Elizabeth May: Mr. Speaker, my question is for the hon. member for Winnipeg North. We are really struggling here with the notion that there is a queue for refugees.

I used to practise in immigration law. I had a lot of refugee claimants. In fact, they mostly were ship-jumpers in Halifax. They would take their one chance to get away from a repressive regime.

I say with some humour, in the hopes of waking up other members around the House, that at one point my colleagues in my law firm said I knew how to say “Hi, sailor” in 27 languages.

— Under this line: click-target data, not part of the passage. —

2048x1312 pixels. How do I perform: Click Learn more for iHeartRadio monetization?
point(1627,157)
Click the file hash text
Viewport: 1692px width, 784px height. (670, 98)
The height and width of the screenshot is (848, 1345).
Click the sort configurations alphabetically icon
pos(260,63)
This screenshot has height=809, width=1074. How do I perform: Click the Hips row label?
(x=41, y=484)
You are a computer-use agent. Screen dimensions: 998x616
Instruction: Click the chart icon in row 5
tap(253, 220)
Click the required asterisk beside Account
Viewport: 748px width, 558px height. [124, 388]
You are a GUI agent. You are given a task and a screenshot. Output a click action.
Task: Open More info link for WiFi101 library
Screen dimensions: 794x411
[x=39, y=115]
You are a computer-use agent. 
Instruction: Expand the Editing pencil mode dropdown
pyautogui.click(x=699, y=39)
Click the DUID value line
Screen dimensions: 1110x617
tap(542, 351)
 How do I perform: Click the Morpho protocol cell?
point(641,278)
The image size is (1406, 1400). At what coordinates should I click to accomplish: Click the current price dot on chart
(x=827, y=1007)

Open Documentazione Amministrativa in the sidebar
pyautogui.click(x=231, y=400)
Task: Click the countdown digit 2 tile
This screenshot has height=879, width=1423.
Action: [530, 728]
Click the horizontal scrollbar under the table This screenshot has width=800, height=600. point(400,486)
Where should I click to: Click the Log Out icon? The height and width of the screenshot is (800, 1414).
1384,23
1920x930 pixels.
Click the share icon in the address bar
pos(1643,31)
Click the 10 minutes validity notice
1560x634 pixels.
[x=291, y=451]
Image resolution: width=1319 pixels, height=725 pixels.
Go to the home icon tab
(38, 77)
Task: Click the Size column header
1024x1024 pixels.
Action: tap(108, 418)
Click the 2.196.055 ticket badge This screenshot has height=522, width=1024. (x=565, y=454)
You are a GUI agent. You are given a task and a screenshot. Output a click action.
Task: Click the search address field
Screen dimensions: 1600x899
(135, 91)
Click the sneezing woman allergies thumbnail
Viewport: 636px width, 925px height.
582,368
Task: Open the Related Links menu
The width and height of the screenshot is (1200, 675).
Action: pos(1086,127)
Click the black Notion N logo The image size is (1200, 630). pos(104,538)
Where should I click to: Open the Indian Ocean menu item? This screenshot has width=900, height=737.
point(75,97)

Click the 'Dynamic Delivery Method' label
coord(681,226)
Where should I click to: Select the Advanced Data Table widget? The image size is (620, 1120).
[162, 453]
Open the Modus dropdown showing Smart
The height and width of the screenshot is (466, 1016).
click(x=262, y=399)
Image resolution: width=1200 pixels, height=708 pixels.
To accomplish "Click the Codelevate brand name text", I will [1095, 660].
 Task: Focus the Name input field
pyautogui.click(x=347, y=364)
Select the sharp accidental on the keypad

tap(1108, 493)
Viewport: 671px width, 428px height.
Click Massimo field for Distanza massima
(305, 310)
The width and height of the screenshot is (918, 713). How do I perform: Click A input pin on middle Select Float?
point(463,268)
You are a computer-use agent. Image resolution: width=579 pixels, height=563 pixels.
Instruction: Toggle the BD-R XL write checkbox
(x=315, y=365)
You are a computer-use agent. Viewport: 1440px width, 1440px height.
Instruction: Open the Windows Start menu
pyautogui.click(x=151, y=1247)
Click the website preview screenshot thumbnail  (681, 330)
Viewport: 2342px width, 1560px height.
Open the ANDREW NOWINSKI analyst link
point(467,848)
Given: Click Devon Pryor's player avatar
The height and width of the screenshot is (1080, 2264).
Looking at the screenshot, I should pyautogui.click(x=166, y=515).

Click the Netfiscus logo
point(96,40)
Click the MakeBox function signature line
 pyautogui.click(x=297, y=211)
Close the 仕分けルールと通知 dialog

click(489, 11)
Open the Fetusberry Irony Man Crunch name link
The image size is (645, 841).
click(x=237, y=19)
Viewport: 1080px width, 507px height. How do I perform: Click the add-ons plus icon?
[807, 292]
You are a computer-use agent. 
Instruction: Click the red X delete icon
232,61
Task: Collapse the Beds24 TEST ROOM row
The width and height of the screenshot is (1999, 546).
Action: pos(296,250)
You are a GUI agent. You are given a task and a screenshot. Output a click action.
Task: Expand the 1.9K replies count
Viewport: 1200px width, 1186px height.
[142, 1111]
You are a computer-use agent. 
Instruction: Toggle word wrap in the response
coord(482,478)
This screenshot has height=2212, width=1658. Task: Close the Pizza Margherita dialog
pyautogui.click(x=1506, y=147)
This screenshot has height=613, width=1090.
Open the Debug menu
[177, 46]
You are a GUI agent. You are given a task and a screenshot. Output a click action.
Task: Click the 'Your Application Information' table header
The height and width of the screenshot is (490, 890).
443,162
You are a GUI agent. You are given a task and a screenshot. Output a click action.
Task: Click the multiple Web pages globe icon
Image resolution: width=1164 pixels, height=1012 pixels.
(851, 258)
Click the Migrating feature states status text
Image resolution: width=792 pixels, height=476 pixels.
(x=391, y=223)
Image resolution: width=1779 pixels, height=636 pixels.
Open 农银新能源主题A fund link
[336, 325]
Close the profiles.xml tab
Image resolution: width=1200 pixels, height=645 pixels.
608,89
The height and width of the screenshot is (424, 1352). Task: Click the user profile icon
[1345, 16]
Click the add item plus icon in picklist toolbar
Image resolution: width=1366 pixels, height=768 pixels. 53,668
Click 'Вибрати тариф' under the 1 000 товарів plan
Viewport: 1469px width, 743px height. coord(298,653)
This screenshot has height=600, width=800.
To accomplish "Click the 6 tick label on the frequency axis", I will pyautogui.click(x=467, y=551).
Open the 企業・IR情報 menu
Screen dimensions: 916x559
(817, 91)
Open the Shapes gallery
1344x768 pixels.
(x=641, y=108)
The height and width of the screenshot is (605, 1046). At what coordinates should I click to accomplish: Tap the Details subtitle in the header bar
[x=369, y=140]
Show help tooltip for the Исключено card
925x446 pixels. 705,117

However, there is no queue for refugees. Refugees show up with the clothes on their backs. They are trying to get away from a repressive regime. When I have raised this point with the Minister of Immigration, and I have heard it from government members today, it has been said that there is a queue and they just go to a United Nations refugee camp and wait there.

I would like to ask the hon. member for Winnipeg North this question. The claim by the government that there is such a thing as a queue for refugees will be at the heart of the public relations campaign to defend an indefensible bill. We have to really explain to people that the UN High Commission for Refugees is a voluntarily-funded branch of the United Nations. It does not have the capacity to provide places for people, like waiting rooms around the world, in refugee camps. That is not the route refugees take. They show up here, they ask to be assessed and they ask for their rights to be respected.

Kevin Lamoureux: Mr. Speaker, it is very important that we recognize that international law guarantees that people who fear persecution have the right to seek asylum in another country. That is in international law. I do not think anything should change on that.

To talk about jumping the queue, again, is just to try to politicize the issue so the government can try to give the impression that people will be done wrong by if it allows boats to come to Canada, whether they have legitimate refugee claims or not. When the government says that they are jumping the queue and when we know full well that in the vast majority of the cases these are legitimate refugees who are seeking asylum is just wrong. Again, when we take a look at international law, there is no queue-jumping. When the lives of people are at risk, people will take the opportunity when the opportunity comes forward. We all need to, and should, appreciate that.